Once the line containing "進む (117, 1846)" has been copied, stop; copy every line before it exactly, beginning with the first line of the material below.

Supplied entries Block Start

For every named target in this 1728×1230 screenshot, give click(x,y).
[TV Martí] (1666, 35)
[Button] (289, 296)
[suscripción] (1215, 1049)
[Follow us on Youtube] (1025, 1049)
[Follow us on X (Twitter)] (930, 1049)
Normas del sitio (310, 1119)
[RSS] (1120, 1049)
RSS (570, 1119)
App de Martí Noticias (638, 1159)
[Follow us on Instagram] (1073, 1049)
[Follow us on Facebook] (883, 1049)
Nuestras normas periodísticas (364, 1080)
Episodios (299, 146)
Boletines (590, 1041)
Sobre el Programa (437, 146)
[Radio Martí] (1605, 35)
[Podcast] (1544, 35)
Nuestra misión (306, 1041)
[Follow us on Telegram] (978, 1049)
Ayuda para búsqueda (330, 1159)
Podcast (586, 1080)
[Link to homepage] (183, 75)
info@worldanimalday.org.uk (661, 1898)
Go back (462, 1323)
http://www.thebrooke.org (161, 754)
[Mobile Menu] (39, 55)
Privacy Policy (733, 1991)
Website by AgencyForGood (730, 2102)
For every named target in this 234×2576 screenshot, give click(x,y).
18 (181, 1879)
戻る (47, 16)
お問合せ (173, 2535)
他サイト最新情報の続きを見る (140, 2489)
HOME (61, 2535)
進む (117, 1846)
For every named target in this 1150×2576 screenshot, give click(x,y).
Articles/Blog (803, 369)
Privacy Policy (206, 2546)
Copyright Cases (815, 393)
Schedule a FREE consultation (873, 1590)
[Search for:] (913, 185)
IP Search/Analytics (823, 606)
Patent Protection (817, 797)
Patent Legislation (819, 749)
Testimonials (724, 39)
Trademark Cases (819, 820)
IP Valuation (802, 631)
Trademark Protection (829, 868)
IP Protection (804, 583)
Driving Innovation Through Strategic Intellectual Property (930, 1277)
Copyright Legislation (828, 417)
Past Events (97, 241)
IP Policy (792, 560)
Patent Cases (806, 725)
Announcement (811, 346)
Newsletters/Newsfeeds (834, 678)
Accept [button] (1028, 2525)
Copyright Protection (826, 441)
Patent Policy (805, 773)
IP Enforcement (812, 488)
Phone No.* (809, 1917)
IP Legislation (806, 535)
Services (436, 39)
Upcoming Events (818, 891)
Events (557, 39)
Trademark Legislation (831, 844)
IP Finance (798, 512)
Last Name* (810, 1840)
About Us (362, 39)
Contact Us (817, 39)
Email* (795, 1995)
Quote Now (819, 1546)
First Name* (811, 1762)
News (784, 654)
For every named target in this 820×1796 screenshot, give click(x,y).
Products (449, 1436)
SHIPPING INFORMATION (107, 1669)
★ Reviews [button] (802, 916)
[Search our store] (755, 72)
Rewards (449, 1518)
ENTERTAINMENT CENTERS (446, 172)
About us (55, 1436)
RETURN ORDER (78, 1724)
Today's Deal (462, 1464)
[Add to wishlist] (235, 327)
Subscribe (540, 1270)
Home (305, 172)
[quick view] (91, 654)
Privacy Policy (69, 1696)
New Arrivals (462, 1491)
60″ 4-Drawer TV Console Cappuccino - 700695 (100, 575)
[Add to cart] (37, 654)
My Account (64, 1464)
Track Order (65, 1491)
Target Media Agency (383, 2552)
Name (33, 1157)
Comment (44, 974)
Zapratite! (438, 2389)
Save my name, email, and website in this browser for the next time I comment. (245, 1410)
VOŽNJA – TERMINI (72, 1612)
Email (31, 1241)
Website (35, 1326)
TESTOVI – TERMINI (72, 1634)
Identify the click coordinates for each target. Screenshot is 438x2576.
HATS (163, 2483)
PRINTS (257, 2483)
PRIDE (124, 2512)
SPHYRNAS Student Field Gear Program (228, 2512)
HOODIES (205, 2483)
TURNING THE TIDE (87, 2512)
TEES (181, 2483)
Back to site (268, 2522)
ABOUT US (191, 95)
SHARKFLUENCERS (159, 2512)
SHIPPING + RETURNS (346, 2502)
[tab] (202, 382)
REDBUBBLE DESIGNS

Supplied entries Block End

- [Your response]
For every named target in this 1728×1230 screenshot, give click(x,y).
[TV Martí] (1666, 35)
[Button] (289, 296)
[suscripción] (1215, 1049)
[Follow us on Youtube] (1025, 1049)
[Follow us on X (Twitter)] (930, 1049)
Normas del sitio (310, 1119)
[RSS] (1120, 1049)
RSS (570, 1119)
App de Martí Noticias (638, 1159)
[Follow us on Instagram] (1073, 1049)
[Follow us on Facebook] (883, 1049)
Nuestras normas periodísticas (364, 1080)
Episodios (299, 146)
Boletines (590, 1041)
Sobre el Programa (437, 146)
[Radio Martí] (1605, 35)
[Podcast] (1544, 35)
Nuestra misión (306, 1041)
[Follow us on Telegram] (978, 1049)
Ayuda para búsqueda (330, 1159)
Podcast (586, 1080)
[Link to homepage] (183, 75)
info@worldanimalday.org.uk (661, 1898)
Go back (462, 1323)
http://www.thebrooke.org (161, 754)
[Mobile Menu] (39, 55)
Privacy Policy (733, 1991)
Website by AgencyForGood (730, 2102)
For every named target in this 234×2576 screenshot, give click(x,y).
18 (181, 1879)
戻る (47, 16)
お問合せ (173, 2535)
他サイト最新情報の続きを見る (140, 2489)
HOME (61, 2535)
進む (117, 1846)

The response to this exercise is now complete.